If you’ve been paying attention to Gone Puck Wild lately, and shame on you if you haven’t, then you know school has begun as Wild fans brush up on their knowledge of the new teams within Minnesota’s division. This week, that new team just so happens to have a score to settle with Minnesota–that’s right–we’re talking about the Nashville Predators. Going through Sunday, we’ll break down Nashville’s major additions and subtractions, strengths and weaknesses, prospect pool, 2013 draft class and team outlook.
As you know, I’ve been doing this whole “Meet the Division” series in alphabetical order. By that logic, this week would have been Minnesota Wild Week. However, I’m saving the best for last and decided to skip right on down to the Music City.

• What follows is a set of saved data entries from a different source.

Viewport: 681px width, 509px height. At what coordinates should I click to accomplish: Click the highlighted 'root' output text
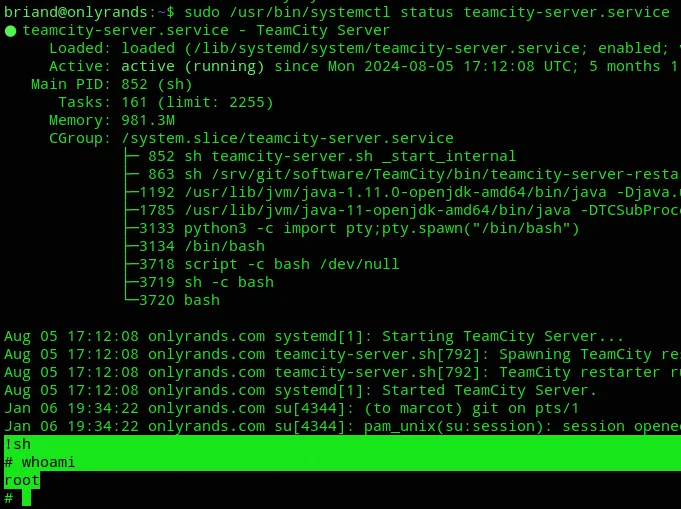[22, 480]
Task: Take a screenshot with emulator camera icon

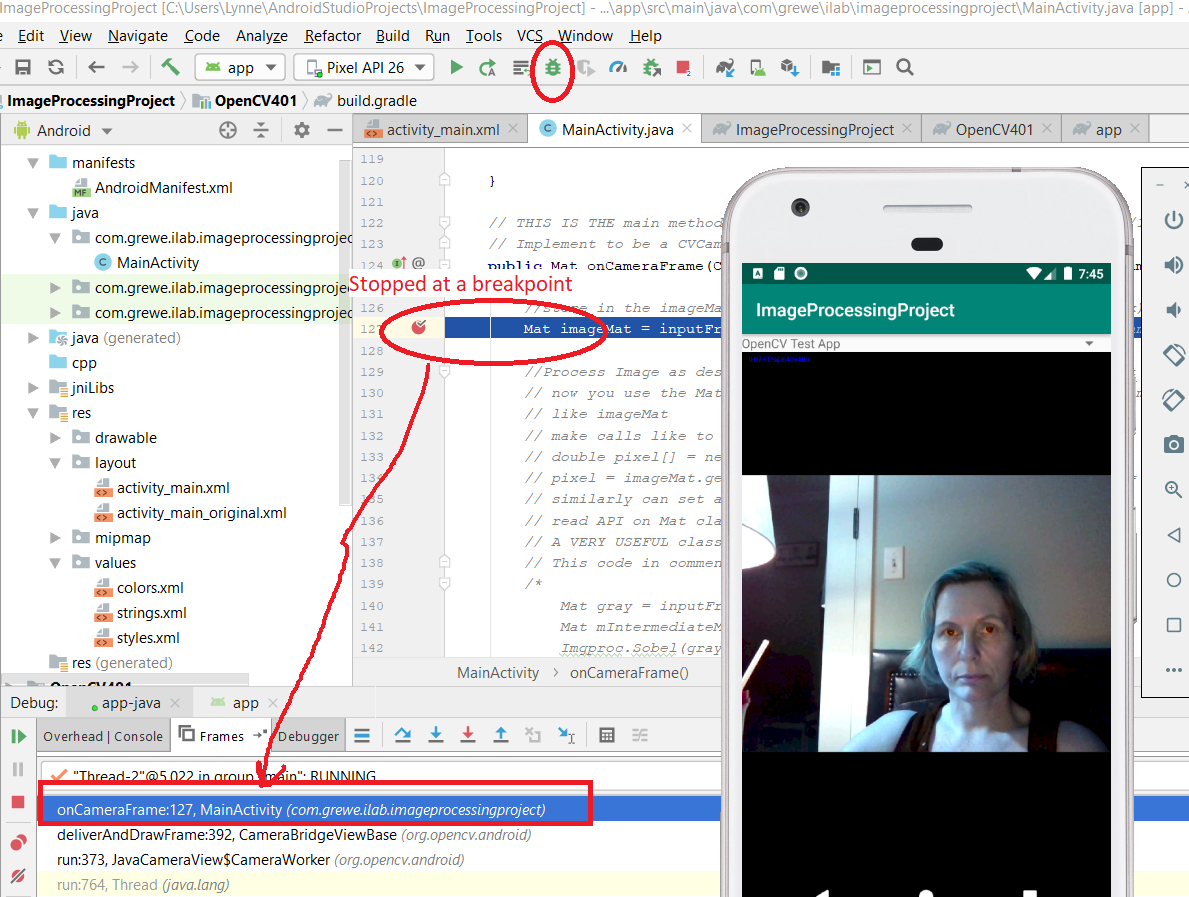Action: click(x=1174, y=444)
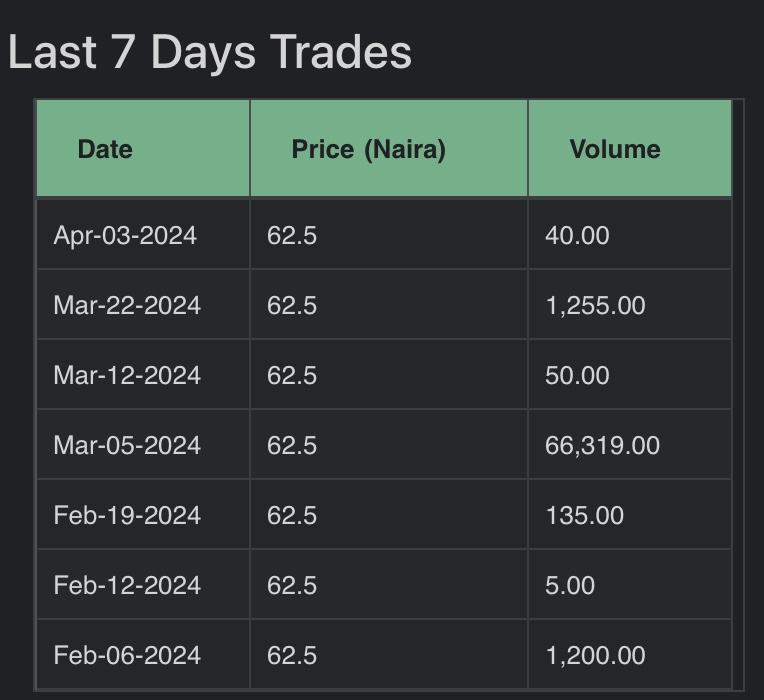The height and width of the screenshot is (700, 764).
Task: Click the 66,319.00 volume cell
Action: (x=602, y=445)
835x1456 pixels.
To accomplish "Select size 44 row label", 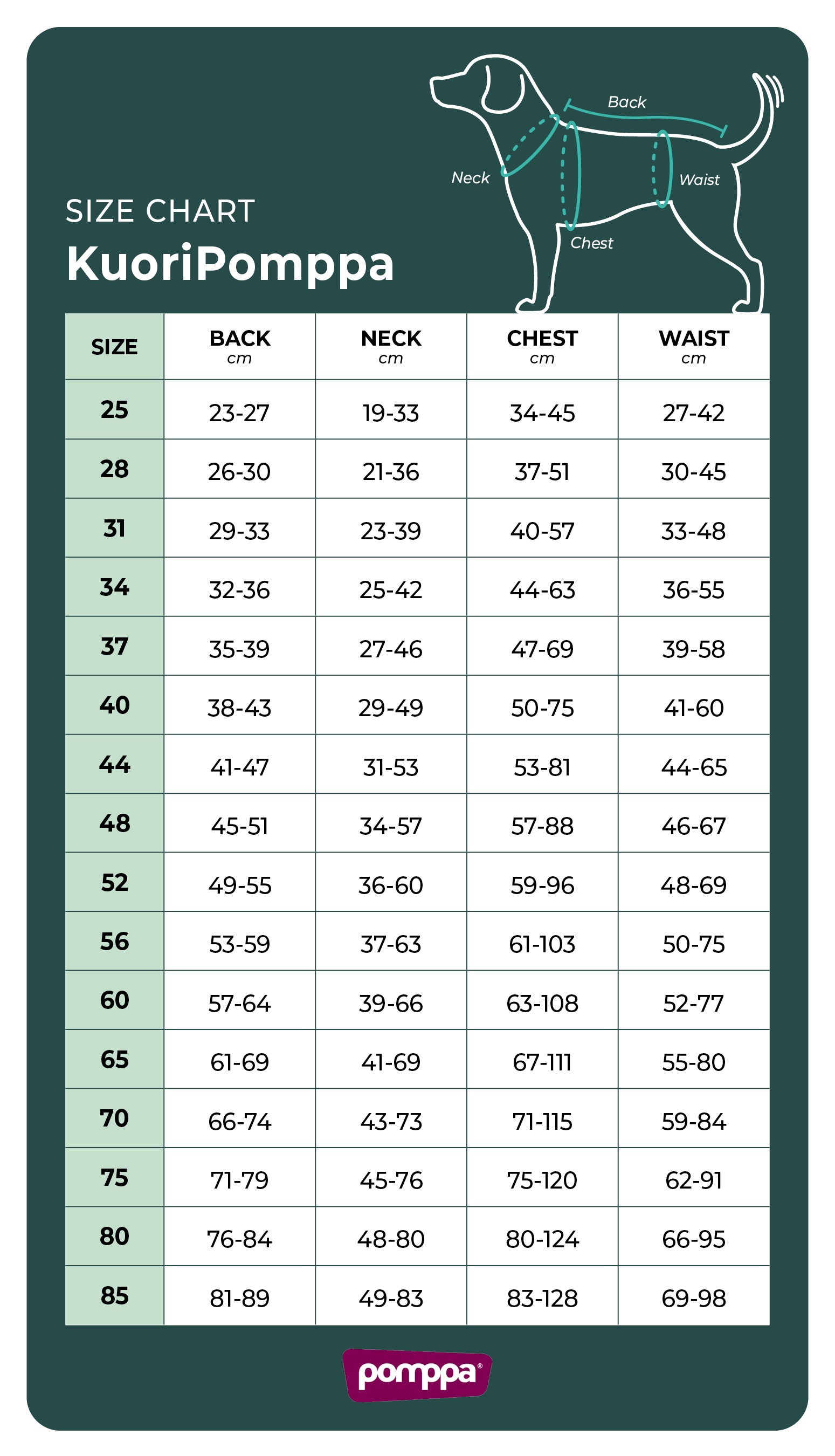I will click(x=114, y=764).
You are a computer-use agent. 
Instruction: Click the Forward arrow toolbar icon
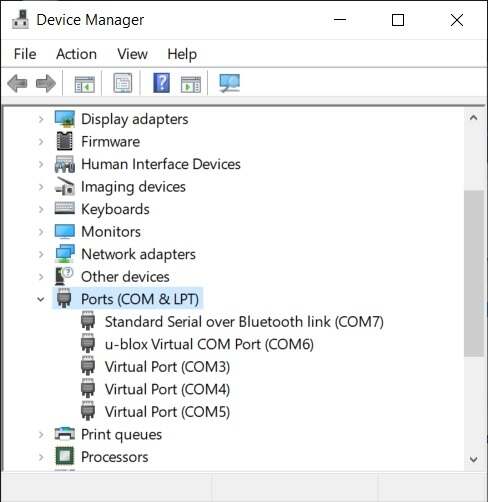tap(46, 83)
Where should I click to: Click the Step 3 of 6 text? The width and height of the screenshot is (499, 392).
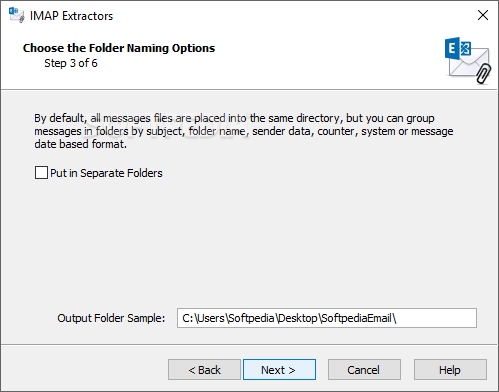pyautogui.click(x=71, y=63)
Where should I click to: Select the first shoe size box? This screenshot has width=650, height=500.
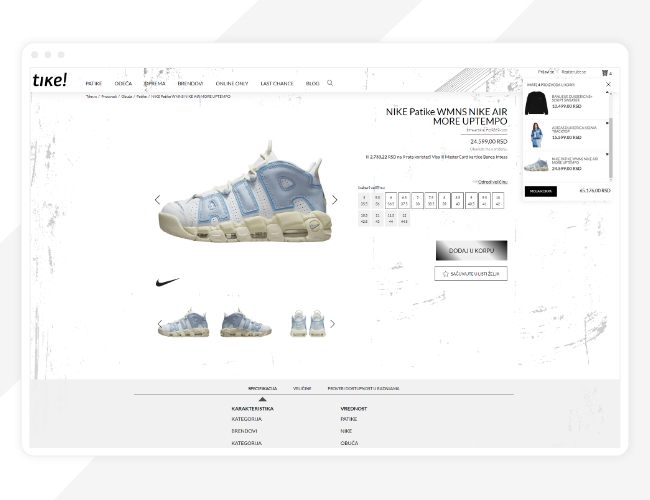click(364, 200)
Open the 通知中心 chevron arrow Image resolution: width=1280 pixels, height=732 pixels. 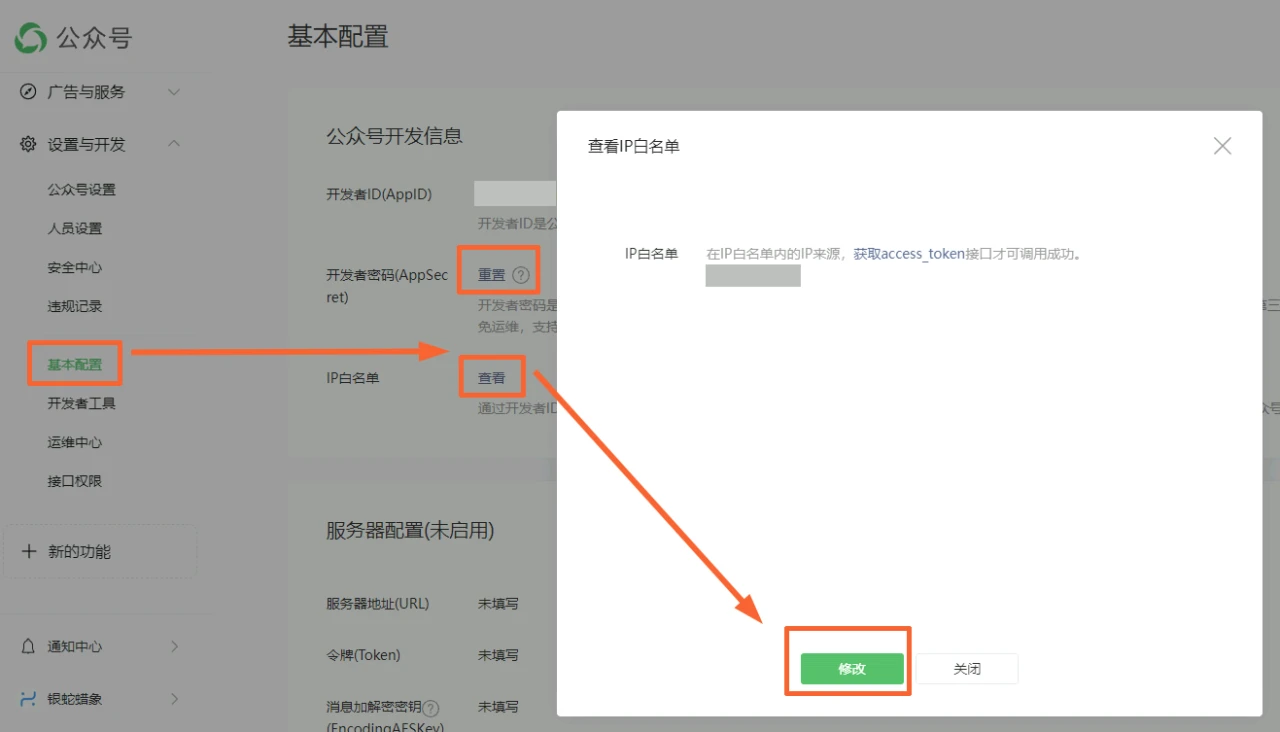tap(175, 646)
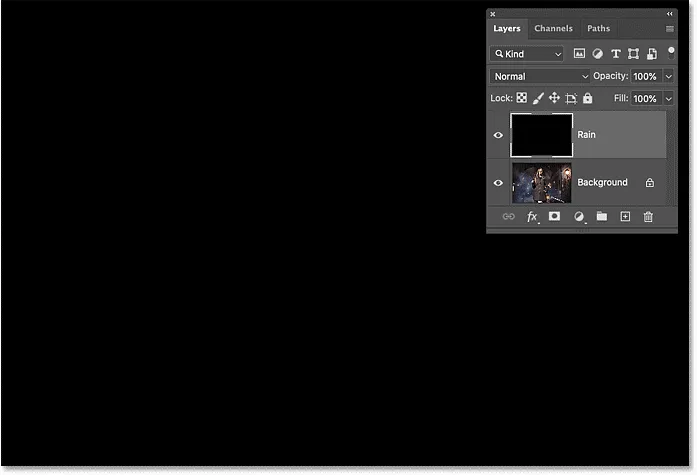Switch to the Channels tab
The height and width of the screenshot is (475, 697).
point(553,29)
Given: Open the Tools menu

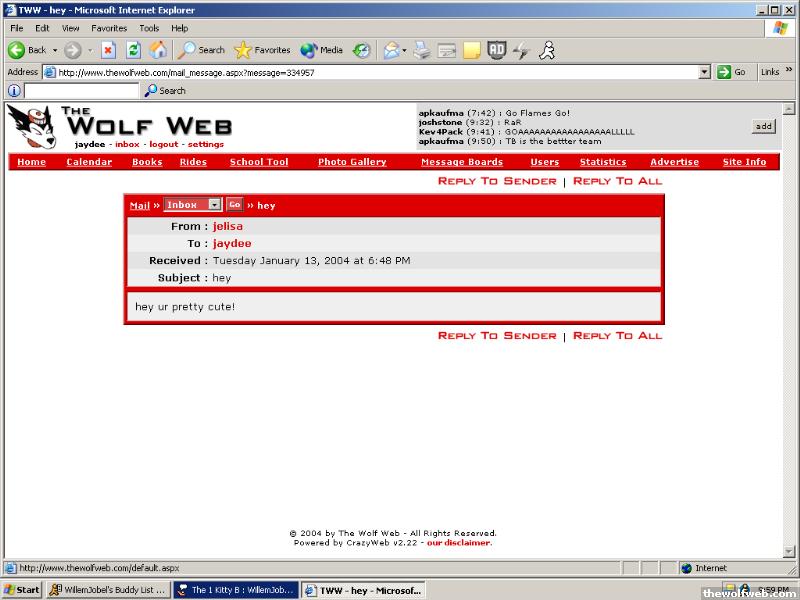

Last season was one to forget for the Predators and their fans. In 48 games, the Preds would notch a 16-23-9 record and miss the playoffs after four straight seasons of postseason action. Their goals per game average and goals-against per game average were 2.27 and 2.77, respectively. What’s more, their power play was little worse than Minnesota’s at a 17th ranked 17.1%, and their penalty kill was a terrible 29th best 75.5%. For a defense-first shot blocking team like the Nashville Predators, that was absolutely atrocious.
What’s more, the team just couldn’t seem to put the biscuit in the basket. No one scored more goals than David Legwand’s 12, and the team’s leading point scorer was a struggling Shea Weber with 28. Knowing this, Nashville GM David Poile set out to change the culture of the team at the draft and in free agency. He started with the selection of 1st overall favorite, and highest ranked defenseman in the draft, Seth Jones at 4th overall. I’m sorry, who’s this Ryan Suter again? We’ll get into this a little later in the week.
In free agency, Poile snatched up forwards Viktor Stalberg, Matt Hendricks and former Wild players Eric Nystrom and Matt Cullen, defenseman Bryan Rodney and goaltender Carter Hutton.
Stalberg and Cullen are likely the two biggest pieces here, as both could wind up on the Predators’ top line. Neither one belongs on any other team’s top line, but they are two very solid top-6 pieces that add speed, a will to win and a scoring touch to a team that seems to lack all of the above.
Hutton will also play a considerable role as franchise starter Pekka Rinne’s backup. Rinne, who fell to a career-worst .910 save percentage with a 15-16-8 record, 2.43 goals against average and five shutouts (gee, even when he’s bad, he’s amazing), is looking to get back to his usual place amongst the Vezina contenders. The odds of that should be better this year with an improved offense and defense in front of him.